In the initial TAM version, highly influenced by the TRA [20], Davis theorized the existence of a causal relationship between the two main determinants, PU and PEOU, and the Attitude towards use (ATT). The role of Behavioral Intention (BI) was considered in a subsequent TAM version thanks to the contributions of the authors of the TPB. BI was included to represent humans’ rational behavior of using the available information to decide whether to do something or refrain themselves. The first modified version of the TAM is shown in Figure 3.

As TAM research’s body increased, so did the exploration of the social and cognitive processes responsible for PU and PEOU. Subsequent work by Venkatesh and Davis [28] complemented the framework by going further on the analysis of Perceived Usefulness. Their findings suggest that social factors such as social pressure or social norm and image, as well as result-oriented aspects such as job relevance, output quality, and result demonstrability could have an incidence in the perception of usefulness, mediated in some cases for previous experience with similar technologies. This extended model is known as TAM 2. A third general version, TAM 3, was proposed by Venkatesh and Bala [29]. This version posits computer self-efficacy, external control, anxiety, playfulness, perceived enjoyment, and usability, as determinants of PEOU. Moreover, TAM 3 provides theoretical support indicating the mutual independence of factors influencing Perceived Ease of Use and those determining Perceived Usefulness. Thanks to the flexibility of the TAM, several different extensions have been proposed based on the research objectives, context, and the nature of the technology. The validity of the TAM has been confirmed not only in information systems applications but also to assess the adoption of wearable technologies [30], health [31], energy services [32], financial services [33], and e-learning [34], among many others.

The Technology Acceptance Model Extension for FARMER 4.0

Dodero et al. [35] pointed out the complexity of e-learning systems due to the diversified nature of projects, the stakeholders, and system features and highlighted the importance of specific methodological approaches for an accurate design, development, and assessment.
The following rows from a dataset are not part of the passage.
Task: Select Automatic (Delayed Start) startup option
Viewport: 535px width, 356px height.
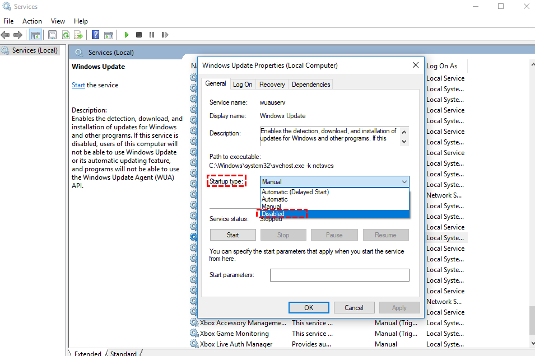Action: (295, 192)
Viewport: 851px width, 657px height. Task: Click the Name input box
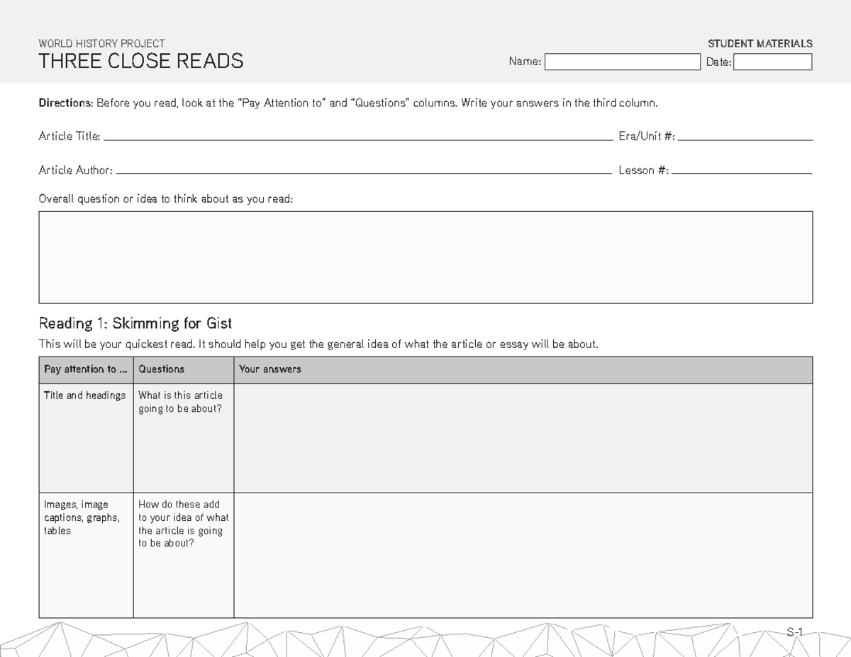[x=622, y=62]

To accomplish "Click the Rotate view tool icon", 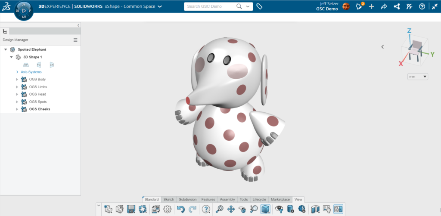I will point(242,209).
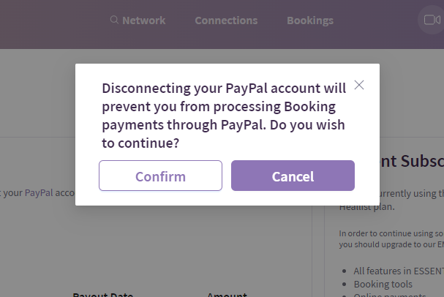
Task: Open the Bookings menu item
Action: pos(310,20)
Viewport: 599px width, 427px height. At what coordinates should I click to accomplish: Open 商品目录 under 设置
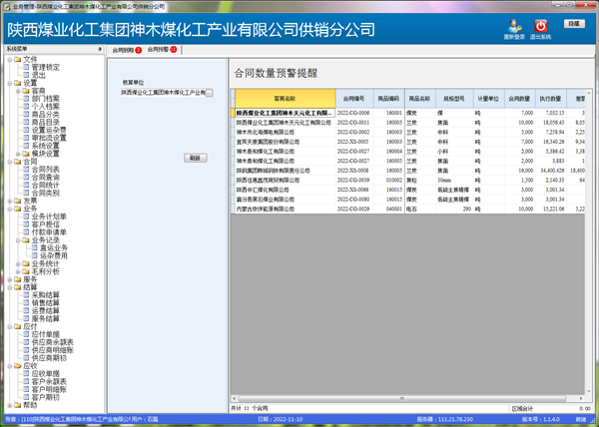tap(46, 122)
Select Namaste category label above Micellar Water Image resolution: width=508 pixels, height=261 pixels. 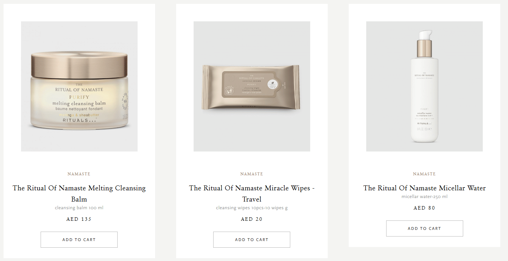click(x=424, y=174)
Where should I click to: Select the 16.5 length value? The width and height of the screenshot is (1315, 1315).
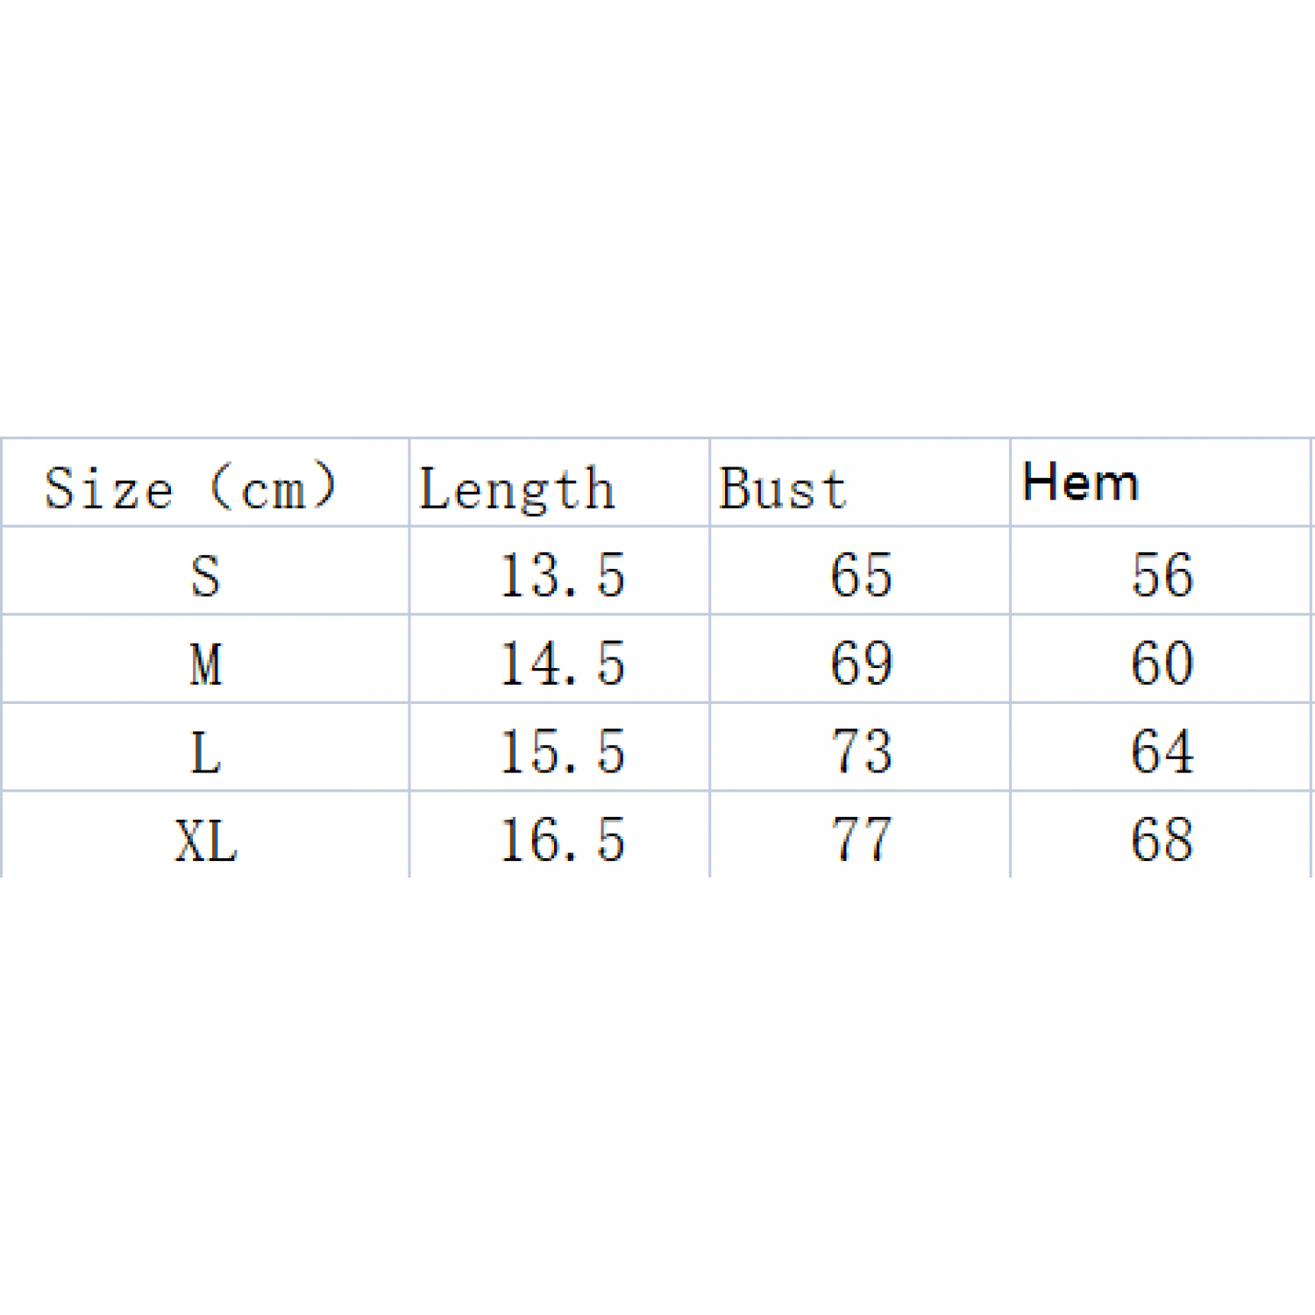tap(562, 841)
This perspective is very pertinent considering the intricate context of the e-learning platform FARMER 4.0 and the associated learning by doing training model in a relatively low technological sector like farming. For this reason, Castiblanco Jimenez et al. [18] conducted a literature review on TAM applications in the three sectors that converge in the e-learning tool—agriculture, e-learning, and virtual reality—aiming at identifying the external variables to include in a TAM extension to assess the adoption of FARMER 4.0. Using the Quality Function Deployment (QFD) as organizing framework, the authors identified the research problematics and the most commonly used external variables included to assess technology acceptance. One of the research categories and the one that fits the context of FARMER 4.0 is ”Technology acceptance when the technology is a platform or system”. Findings suggest that the most common external variables included in this type of TAM extensions were anxiety, content quality, experience, facilitating conditions, individual innovativeness, perceived enjoyment, self-efficacy, and social norm.
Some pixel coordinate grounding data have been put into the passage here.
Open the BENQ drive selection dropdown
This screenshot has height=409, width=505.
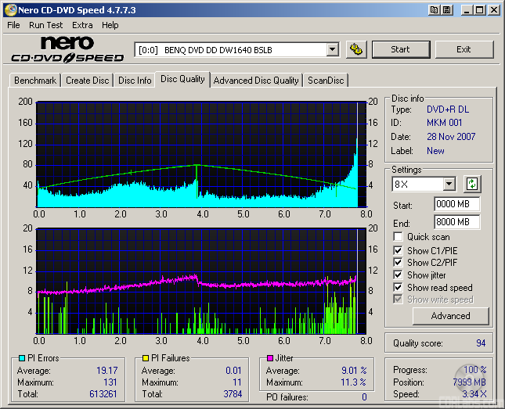click(332, 49)
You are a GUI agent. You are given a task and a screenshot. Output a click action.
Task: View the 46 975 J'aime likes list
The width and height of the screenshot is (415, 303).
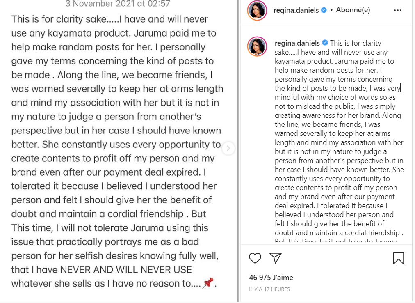coord(271,278)
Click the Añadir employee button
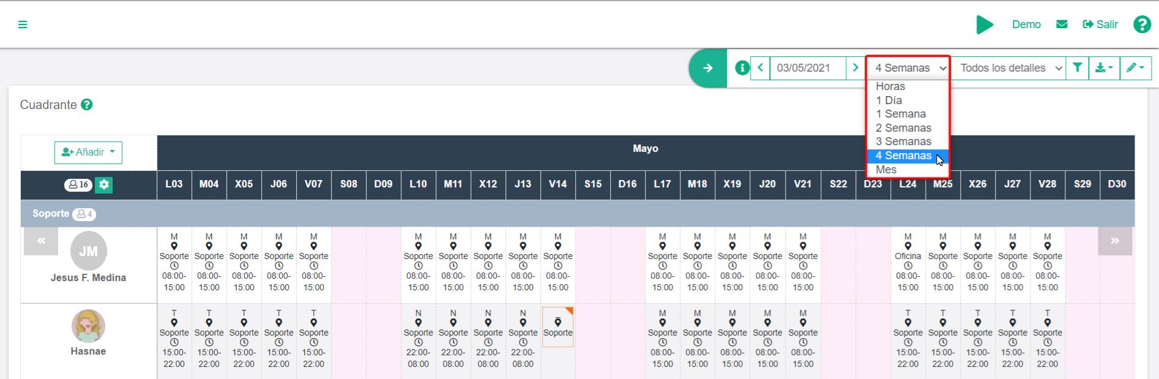1159x379 pixels. (x=88, y=152)
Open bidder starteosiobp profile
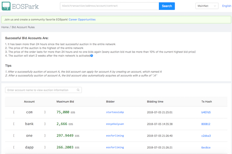The image size is (232, 154). (115, 112)
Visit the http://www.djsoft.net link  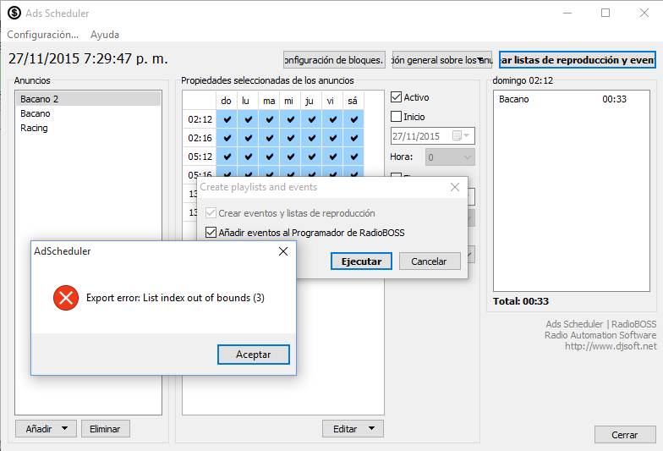point(611,346)
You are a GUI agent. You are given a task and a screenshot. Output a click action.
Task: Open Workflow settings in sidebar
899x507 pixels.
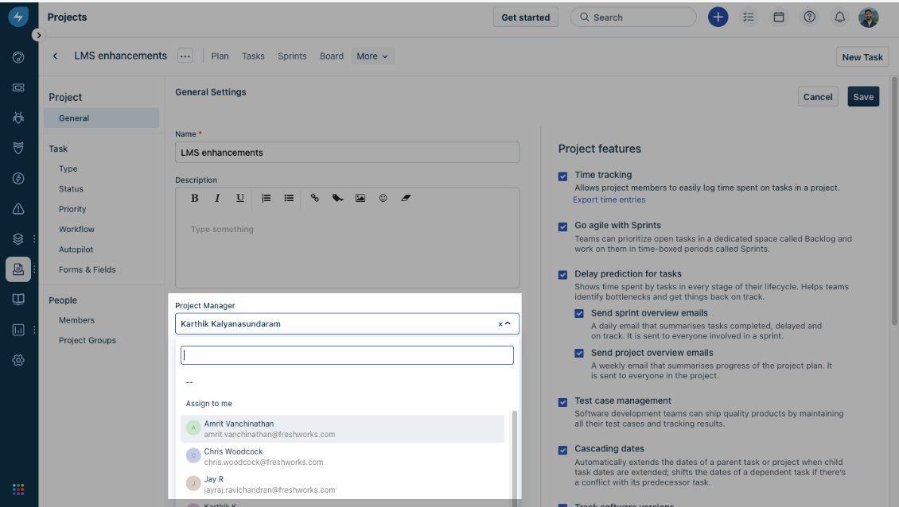(76, 230)
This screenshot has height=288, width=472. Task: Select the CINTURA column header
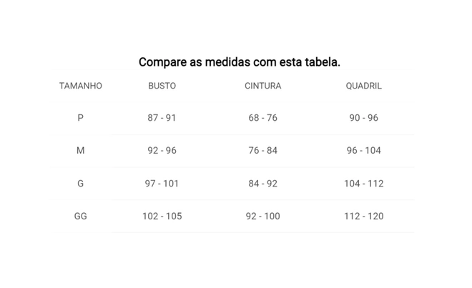pyautogui.click(x=262, y=86)
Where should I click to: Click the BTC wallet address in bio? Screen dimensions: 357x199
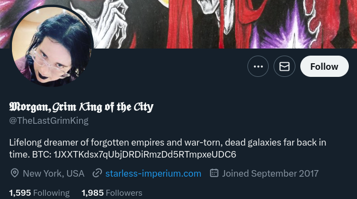pos(145,154)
Table 1. Definitions of the external variables included in the TAM extension.

Variable	Definition
Anxiety (ANX)	Negative and stressful feelings that users might experience when using the technology [29,36].
Content quality (CQ)	Pertinence of the information offered by the system concerning user needs [37]; organization, relevance, and actuality [38]; and comprehensibility of the language used [39].
Experience (EXP)	Previous interactions with similar systems and the accumulated knowledge [40,41,42].
Facilitating conditions (FC)	Technical assistance and available resources and infrastructure that facilitate the use of technology [26].
Individual innovativeness (II)	Personal inclination towards early adoption of technology [43,44].
Perceived enjoyment (PE)	Degree to which the use of the system is entertaining and pleasant independently of any other consequence derived from the usage [36,45,46].
Self-efficacy (SE)	User’s confidence that he/she has the knowledge and skills needed to accomplish a task using the technology and overcome any potential difficulties [47,48,49].
Social norm (SN)	The extent to which significant others may encourage or deter the use of technology [20,23,28].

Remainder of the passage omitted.